The FDI laws in China, however, have already been geared up to retaliate. These work against companies that operate in China but originate from countries that have discriminated against Chinese investors.
Why Indian companies go for Chinese investments?
Over the years India has acquired the third spot in terms of startup ecosystems but unfortunately, more than 80 percent of the money invested in these startups comes from outside of India. One of the major reasons for startups accepting Chinese investment has been due to the lack of capital present in India or lack of capital directed towards innovation-driven startups. Domestic investors have taken very little interest in the startup environment.
We also lack companies like Google and Facebook that take particular interest in such startups that are innovation-driven and with internet dependant products. Unfortunately, the country’s highest-valued firm, Reliance Ltd. in recent times also has to lookup to Facebook for investments. When it takes companies of that scale to grab the attention of global investment giants it is difficult for startups to do the same. Chinese investment firms recognized the gap and have succeeded in replacing American giants in this space.
Another reason is the patient capital provided by Chinese investors. The companies targeted by Chinese investors are mainly startups in their initial stages. The aim of a startup at this stage is to ensure growth and increase market reach. But these goals demand huge capital expenditure.
At the initial stages, these startups are evidently not profitable for a couple of years. This is where the patient capital provided by the Chinese steps in. Unlike domestic investors looking for profitable companies or secure investment, the Chinese investment firms recognize viable startups and provide them with the capital that helps them grow.
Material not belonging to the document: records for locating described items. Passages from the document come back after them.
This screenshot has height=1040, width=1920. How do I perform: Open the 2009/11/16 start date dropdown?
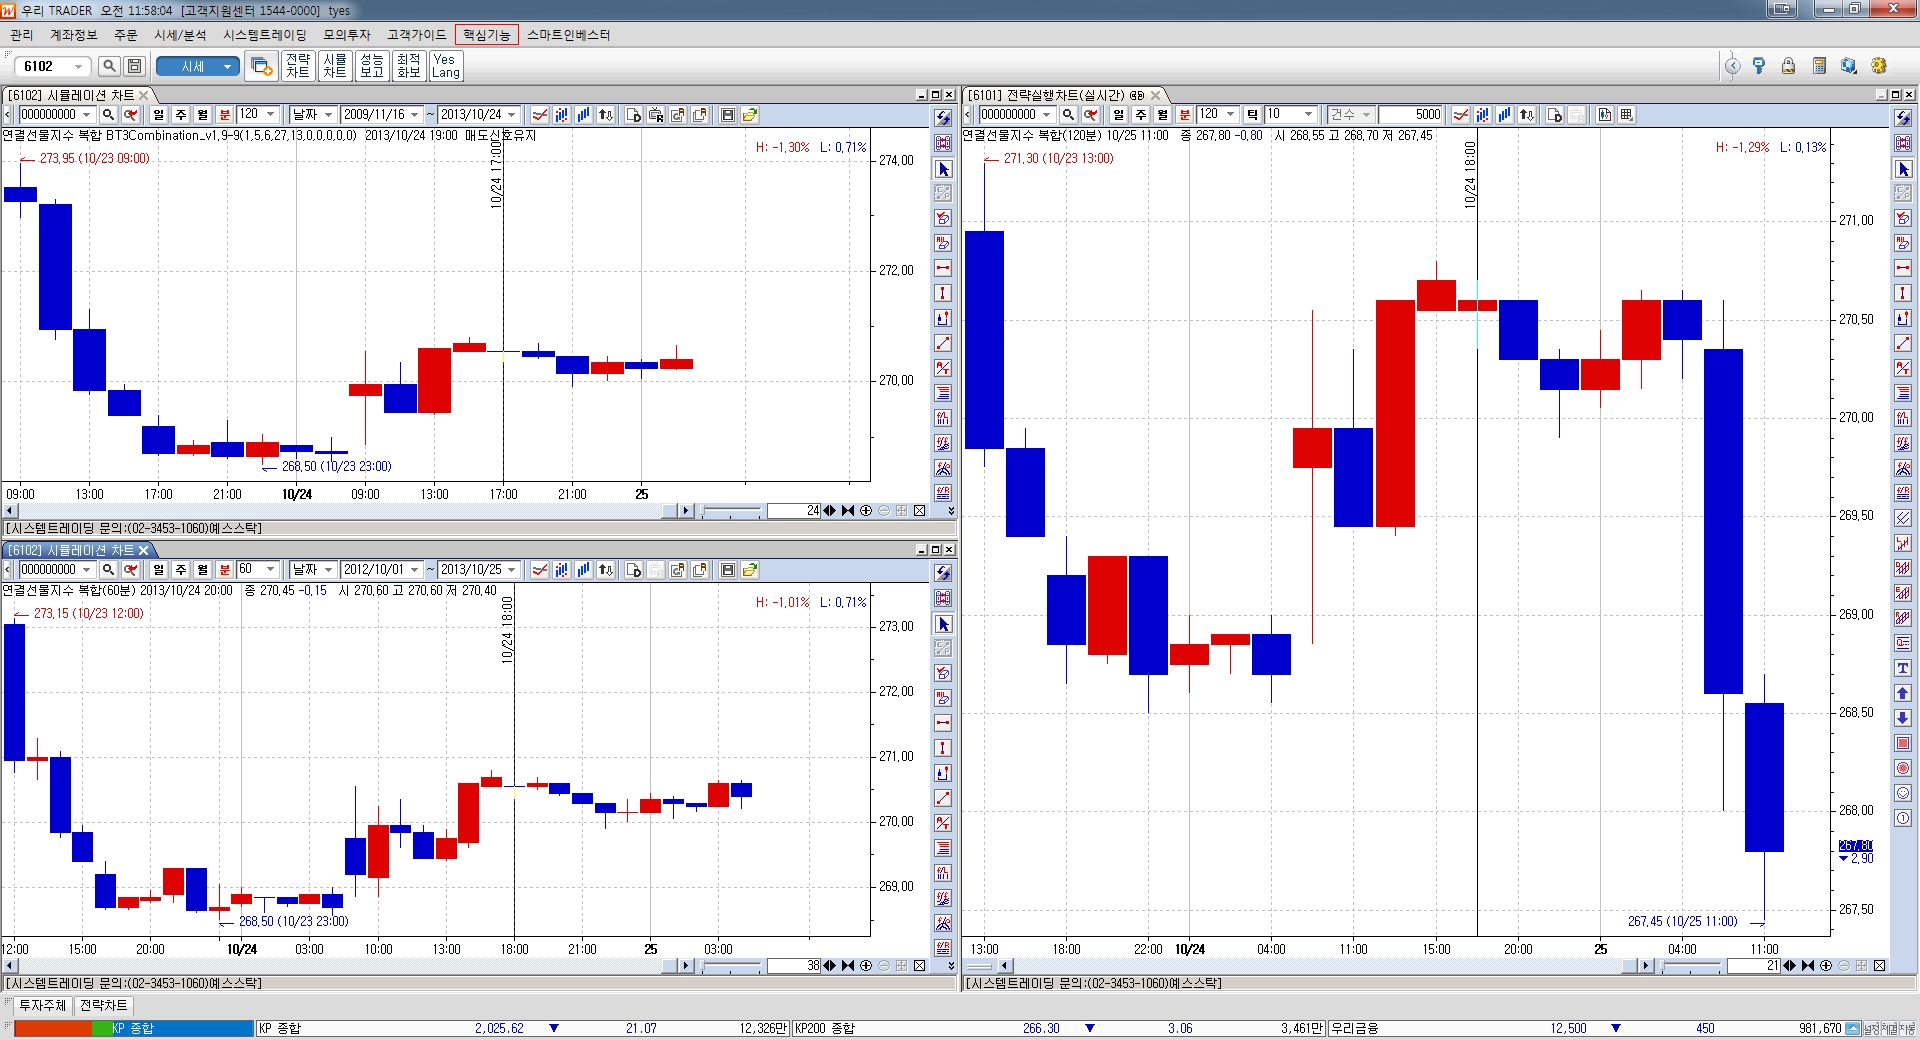click(x=414, y=115)
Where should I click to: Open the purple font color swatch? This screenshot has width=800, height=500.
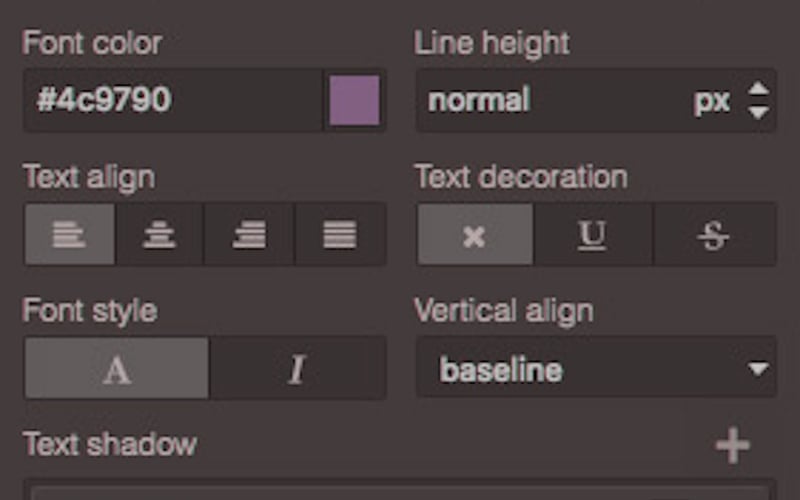click(354, 100)
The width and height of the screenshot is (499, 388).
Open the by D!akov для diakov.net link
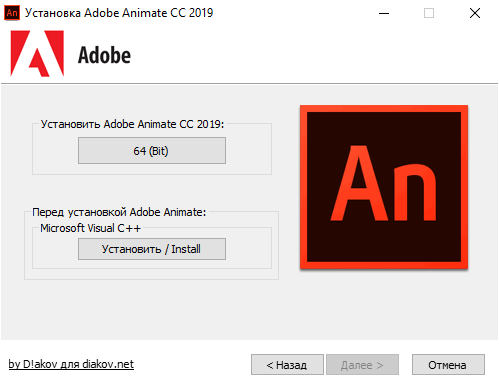[71, 364]
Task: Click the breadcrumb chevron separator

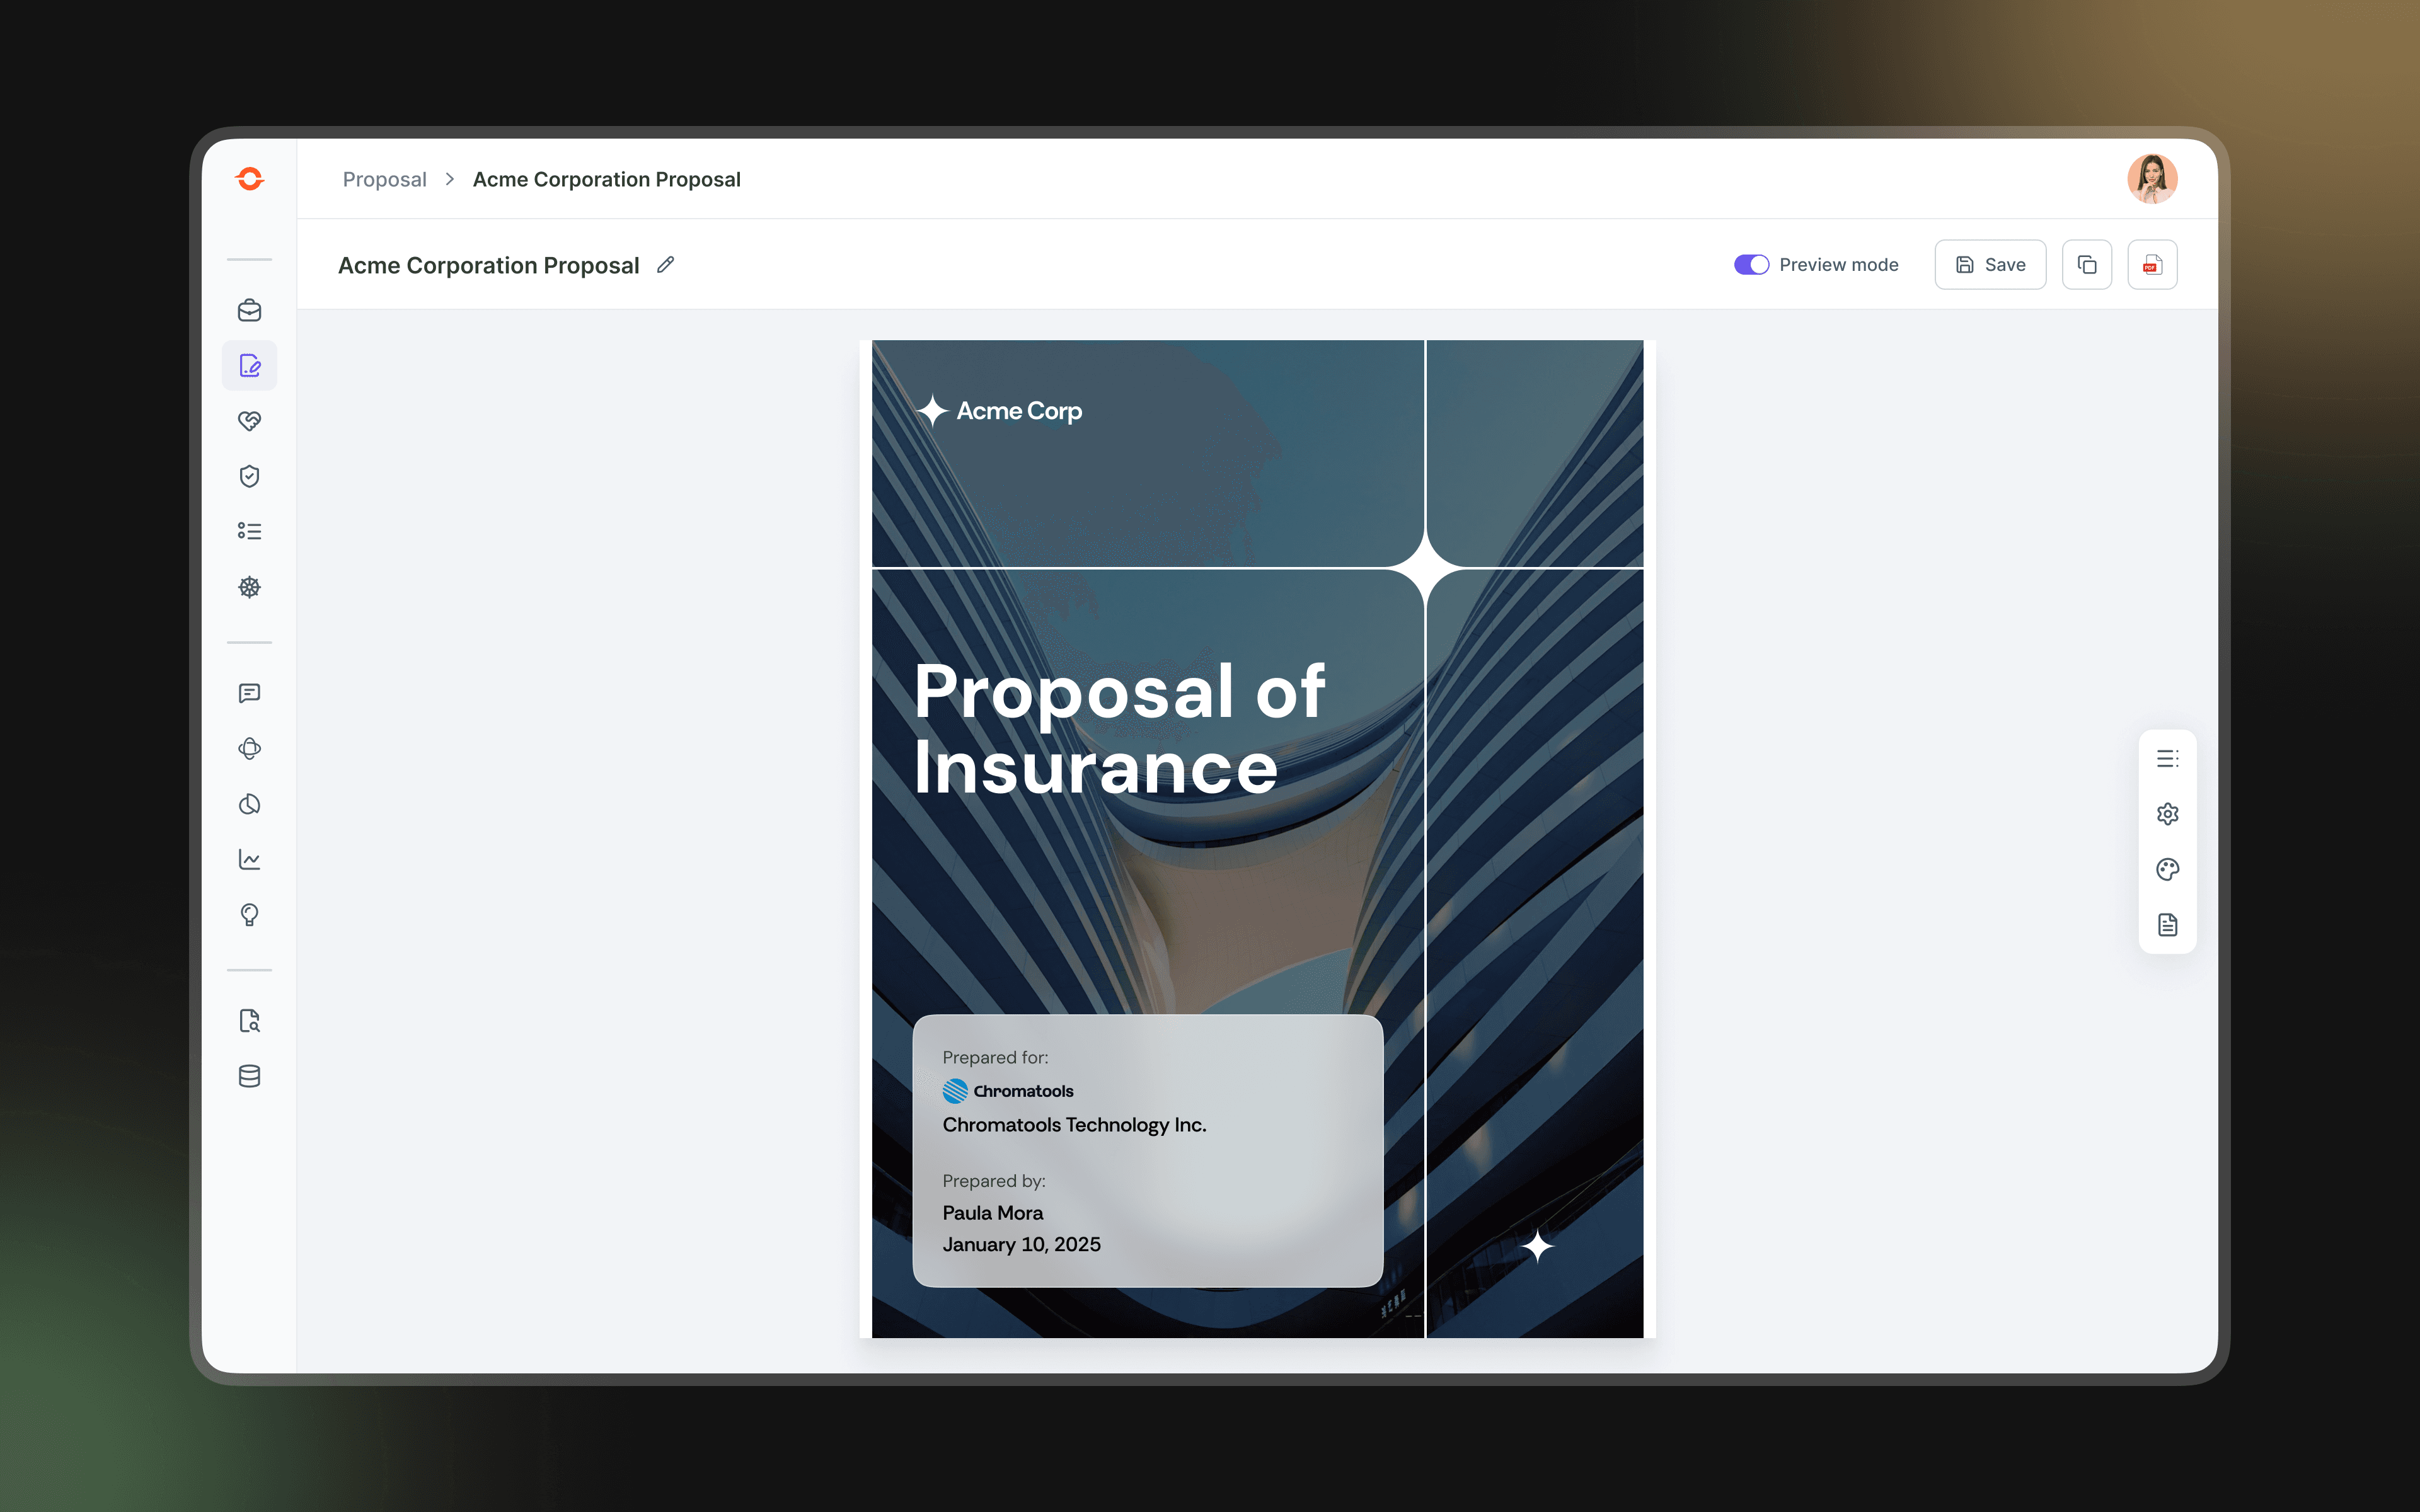Action: [450, 179]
The Galwan clash post the updated FDI policy has put further restraint towards accepting Chinese investment. Indian startups that were particularly looking to raise funds in order to survive the COVID-19 environment will now have to look elsewhere.
Companies that already have settled agreements with Chinese investors will also be affected. This is because they may already be in the midst of investments that take place over multiple rounds. They will be forced to restrategize in the times of COVID-19 where they are desperate for investments at lower valuations.
In the midst of the deteriorating India-China relations, demands for an alternative to the capital that were earlier provided by Chinese investors. But if we shed some light on PM’s call for an ‘Aatmanirbhar Bharat’ it also provides solutions if Aatmanirbharta in investments is followed.
Startups in 2019 raised Rs.40,000 crore. For Aatmanirbharta to be achieved in investments at least 50% i.e Rs. 20,000 crore will have to be sourced from within India. But in order to spur this growth, the root causes due to which domestic investors steer clear of startups must be addressed.
One of the reasons is that navigating through thousands of startups before investing. Weeding out those that may lack the commercial potential takes substantial skill and effort that all may not be ready to devote. The answer to this may be provided by Alternate Investment Funds(AIF) or Venture Capital Funds. These specifically focus on investing in startups and at the same time employ necessary skill in order to differentiate between startups.